I thought I saw his jet black moustache move as he spoke. You’re delirious because of hunger, I told myself and got out of the car.
I followed the man inside who I thought was a waiter. He showed me a nice place near the window,
“Make yourself comfortable, I’ll get you some cold water.”
I sat down on a straight-backed chair that was rickety. It looked like it didn’t belong in the neat looking space. I looked around – nobody. There wasn’t anyone at the front desk; there weren’t any other customers either. He brought me some water and I couldn’t help but ask,
“Pardon me, but are you the only one at the restaurant?”
He chuckled and said, “You see, this is a new restaurant. Customers are just starting to come in and I am still looking to employ people. So yes, I own the restaurant, I sit at the desk, I serve and also cook.”
He winked and went in without taking my order. Ten minutes later a delicious aroma wafted from inside and I felt my tummy rumble. Thankfully he walked into the room with a huge tray of steaming hot food. He served my food and began to answer my questions about Alandi. I learnt that it is a popular pilgrimage place with many dharmashalas. This also attracted many tourists. A lot of the town’s activities were around pilgrim activities such as the popular 150km walk from Alandi to Pandharpur called as Palkhi. He kept me occupied with his chatter until I finished my meal and got up to leave. “Well, you not only are a good cook, but quite an entertainer too. I will be sure to visit again with friends.” I shook his hand, asked for directions and left with a smile.

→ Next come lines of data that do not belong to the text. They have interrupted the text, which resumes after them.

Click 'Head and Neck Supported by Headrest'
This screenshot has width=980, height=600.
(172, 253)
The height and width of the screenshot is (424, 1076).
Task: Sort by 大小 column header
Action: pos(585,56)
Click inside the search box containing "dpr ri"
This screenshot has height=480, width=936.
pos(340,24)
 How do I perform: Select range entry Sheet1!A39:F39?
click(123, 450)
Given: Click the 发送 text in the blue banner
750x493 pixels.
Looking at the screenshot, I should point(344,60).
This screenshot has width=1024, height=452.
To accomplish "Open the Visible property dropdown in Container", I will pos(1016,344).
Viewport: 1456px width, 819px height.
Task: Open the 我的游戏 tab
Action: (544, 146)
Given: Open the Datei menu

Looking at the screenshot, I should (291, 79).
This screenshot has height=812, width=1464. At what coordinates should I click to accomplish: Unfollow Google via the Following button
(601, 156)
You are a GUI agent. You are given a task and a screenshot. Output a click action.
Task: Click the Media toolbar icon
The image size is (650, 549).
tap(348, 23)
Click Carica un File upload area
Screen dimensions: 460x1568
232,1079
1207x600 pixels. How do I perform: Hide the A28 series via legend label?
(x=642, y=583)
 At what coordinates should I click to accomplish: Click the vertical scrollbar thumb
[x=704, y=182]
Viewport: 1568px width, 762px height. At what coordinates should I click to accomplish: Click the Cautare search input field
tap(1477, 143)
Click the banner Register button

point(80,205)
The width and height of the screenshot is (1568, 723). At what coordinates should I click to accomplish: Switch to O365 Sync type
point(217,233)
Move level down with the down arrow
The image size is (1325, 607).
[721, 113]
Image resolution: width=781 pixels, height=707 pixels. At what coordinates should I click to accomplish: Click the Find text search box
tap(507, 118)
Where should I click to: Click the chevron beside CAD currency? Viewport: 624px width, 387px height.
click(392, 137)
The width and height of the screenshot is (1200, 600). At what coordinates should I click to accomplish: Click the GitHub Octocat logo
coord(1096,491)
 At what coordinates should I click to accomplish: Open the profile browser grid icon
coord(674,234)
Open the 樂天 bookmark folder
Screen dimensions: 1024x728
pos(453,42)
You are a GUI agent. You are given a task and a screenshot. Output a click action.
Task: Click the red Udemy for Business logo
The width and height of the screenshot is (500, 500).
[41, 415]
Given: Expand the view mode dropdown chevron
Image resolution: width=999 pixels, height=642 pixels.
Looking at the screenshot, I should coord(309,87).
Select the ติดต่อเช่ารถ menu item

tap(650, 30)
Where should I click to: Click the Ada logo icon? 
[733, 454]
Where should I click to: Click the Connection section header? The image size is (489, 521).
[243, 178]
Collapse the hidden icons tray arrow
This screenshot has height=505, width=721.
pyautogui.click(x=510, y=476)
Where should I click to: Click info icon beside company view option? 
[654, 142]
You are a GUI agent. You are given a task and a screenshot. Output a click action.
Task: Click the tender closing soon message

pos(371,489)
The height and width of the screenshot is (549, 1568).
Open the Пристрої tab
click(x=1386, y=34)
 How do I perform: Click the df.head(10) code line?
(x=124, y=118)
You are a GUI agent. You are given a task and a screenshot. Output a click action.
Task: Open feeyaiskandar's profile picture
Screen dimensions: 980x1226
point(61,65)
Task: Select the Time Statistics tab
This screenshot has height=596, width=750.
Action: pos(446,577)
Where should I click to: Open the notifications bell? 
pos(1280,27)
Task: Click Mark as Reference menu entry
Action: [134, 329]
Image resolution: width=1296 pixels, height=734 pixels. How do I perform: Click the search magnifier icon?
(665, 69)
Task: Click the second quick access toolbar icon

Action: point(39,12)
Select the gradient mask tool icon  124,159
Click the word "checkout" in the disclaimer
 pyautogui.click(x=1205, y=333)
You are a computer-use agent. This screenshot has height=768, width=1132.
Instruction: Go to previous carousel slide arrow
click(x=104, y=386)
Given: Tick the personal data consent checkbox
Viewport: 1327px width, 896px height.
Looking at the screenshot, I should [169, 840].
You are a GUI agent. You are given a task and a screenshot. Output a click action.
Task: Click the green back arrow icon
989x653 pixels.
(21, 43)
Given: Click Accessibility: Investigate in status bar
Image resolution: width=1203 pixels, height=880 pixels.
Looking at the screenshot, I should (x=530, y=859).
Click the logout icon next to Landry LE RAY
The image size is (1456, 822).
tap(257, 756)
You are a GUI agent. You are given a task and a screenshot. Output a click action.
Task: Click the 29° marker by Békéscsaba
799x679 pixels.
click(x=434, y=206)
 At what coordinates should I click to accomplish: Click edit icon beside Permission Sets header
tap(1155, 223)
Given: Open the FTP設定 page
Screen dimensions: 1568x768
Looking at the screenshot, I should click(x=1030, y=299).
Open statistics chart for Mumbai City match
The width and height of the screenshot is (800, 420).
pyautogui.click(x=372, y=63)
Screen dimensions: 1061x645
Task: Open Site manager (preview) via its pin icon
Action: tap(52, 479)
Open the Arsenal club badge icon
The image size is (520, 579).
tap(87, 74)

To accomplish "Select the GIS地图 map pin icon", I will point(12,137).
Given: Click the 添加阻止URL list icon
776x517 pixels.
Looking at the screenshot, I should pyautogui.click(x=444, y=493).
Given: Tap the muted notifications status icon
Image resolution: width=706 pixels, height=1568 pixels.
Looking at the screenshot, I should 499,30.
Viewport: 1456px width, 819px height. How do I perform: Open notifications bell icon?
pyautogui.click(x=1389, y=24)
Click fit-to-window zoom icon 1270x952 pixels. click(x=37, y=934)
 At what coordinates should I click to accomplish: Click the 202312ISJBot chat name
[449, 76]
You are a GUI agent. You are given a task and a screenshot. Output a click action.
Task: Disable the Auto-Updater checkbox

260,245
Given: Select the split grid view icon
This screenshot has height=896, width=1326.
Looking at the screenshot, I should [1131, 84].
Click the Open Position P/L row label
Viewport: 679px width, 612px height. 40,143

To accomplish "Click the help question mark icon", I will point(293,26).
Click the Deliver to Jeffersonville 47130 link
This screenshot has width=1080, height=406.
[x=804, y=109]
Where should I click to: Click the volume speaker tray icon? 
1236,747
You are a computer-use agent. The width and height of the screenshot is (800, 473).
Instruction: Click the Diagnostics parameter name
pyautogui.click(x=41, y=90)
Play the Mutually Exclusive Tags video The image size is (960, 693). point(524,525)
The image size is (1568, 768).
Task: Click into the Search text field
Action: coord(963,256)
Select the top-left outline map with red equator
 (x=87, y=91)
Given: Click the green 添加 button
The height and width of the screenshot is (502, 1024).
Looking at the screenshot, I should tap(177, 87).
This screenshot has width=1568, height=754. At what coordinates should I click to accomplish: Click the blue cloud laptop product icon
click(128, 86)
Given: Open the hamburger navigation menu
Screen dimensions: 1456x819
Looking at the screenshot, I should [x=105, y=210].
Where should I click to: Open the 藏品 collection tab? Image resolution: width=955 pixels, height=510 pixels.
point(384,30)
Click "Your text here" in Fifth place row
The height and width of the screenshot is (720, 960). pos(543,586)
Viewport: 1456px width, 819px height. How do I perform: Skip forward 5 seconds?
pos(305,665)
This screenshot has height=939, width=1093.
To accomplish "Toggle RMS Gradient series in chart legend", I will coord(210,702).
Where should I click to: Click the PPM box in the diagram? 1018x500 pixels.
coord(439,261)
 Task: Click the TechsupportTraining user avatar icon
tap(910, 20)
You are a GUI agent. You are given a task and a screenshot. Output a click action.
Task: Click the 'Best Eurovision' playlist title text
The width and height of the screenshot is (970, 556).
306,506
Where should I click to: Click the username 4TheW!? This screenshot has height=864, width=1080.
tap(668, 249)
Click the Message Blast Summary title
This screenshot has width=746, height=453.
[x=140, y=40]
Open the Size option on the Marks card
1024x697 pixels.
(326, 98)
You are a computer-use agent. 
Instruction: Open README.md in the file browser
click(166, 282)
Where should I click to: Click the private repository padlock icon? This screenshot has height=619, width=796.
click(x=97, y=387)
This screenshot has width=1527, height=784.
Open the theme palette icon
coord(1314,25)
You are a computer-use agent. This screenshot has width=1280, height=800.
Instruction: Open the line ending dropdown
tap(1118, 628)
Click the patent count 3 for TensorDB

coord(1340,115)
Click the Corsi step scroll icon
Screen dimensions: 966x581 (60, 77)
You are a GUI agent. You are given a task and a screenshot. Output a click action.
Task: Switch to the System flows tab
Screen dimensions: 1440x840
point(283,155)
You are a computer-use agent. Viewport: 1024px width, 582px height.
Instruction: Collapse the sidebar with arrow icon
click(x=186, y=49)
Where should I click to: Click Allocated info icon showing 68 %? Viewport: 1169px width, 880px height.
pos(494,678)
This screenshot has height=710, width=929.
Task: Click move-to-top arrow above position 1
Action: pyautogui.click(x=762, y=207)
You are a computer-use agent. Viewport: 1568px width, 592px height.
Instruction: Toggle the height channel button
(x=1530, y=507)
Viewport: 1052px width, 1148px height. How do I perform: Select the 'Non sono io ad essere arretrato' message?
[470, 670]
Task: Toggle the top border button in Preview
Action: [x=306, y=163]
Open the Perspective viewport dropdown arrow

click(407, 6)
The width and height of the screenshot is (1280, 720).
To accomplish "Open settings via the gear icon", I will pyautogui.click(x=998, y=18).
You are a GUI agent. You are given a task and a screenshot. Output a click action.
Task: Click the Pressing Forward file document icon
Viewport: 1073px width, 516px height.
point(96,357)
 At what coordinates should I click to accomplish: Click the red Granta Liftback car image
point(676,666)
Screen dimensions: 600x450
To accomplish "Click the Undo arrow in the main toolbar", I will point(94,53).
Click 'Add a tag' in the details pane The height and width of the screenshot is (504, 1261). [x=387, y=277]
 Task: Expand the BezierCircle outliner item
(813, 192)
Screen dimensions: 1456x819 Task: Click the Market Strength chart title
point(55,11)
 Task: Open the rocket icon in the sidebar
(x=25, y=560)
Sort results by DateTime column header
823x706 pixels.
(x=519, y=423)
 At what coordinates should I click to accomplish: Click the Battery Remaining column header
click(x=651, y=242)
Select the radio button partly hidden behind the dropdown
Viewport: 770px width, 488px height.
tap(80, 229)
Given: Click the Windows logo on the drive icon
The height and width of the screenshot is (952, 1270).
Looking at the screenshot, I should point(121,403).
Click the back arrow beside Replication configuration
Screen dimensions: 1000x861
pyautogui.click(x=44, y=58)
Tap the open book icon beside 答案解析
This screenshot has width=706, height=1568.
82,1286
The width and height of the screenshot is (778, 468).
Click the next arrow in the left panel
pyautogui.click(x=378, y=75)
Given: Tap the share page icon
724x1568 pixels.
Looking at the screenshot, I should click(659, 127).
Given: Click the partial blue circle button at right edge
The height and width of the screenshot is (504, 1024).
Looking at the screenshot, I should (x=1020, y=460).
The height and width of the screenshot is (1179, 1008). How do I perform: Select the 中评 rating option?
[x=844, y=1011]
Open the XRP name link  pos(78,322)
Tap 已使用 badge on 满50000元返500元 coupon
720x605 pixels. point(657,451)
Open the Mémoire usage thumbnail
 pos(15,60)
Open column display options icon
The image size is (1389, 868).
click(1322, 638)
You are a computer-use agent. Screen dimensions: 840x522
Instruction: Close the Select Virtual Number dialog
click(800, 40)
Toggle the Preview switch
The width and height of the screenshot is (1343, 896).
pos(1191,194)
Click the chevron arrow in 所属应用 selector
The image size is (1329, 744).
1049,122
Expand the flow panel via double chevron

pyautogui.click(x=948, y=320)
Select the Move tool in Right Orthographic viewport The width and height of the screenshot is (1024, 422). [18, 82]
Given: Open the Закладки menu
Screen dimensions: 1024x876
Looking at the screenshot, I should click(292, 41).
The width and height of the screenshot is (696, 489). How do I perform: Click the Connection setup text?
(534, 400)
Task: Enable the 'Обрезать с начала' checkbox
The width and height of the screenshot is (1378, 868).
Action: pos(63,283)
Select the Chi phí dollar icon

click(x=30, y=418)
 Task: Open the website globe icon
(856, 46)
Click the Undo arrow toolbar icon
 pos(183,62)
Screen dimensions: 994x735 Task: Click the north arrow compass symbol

After a couple of minutes on the road I realized that one of the cufflinks from my shirt was missing. It had probably fallen off at the hotel. I began to head back in the direction I had come. I drove really slowly so I wouldn’t miss spotting the nameless hotel. Over two minutes had passed and there was no sign of the hotel. I turned off the engine and got out of the car, completely puzzled. I couldn’t have gone past it. It wasn’t so far away. I walked a few steps away from my car. The sun was setting; it was going to be dark soon and I needed to reach home. Suddenly I spotted something shiny on the ground reflecting the soft evening glow. I bent down and found my missing cufflink. Before I could fasten it again, I noticed a very ancient looking cottage, crumbling to the ground. The dilapidated cottage looked neglected and abandoned for years. The patio was covered in dust and dry leaves, and pieces of broken wood. Shards of glass lay beneath the broken windows. I treaded carefully and looked inside the window. It was dark.
I clenched my fingers around the cold metal that was the cufflink as I saw a straight-backed chair standing alone in the room.
A gentle wind filled with the fragrance of jasmine blew into the room and the rickety chair shuddered.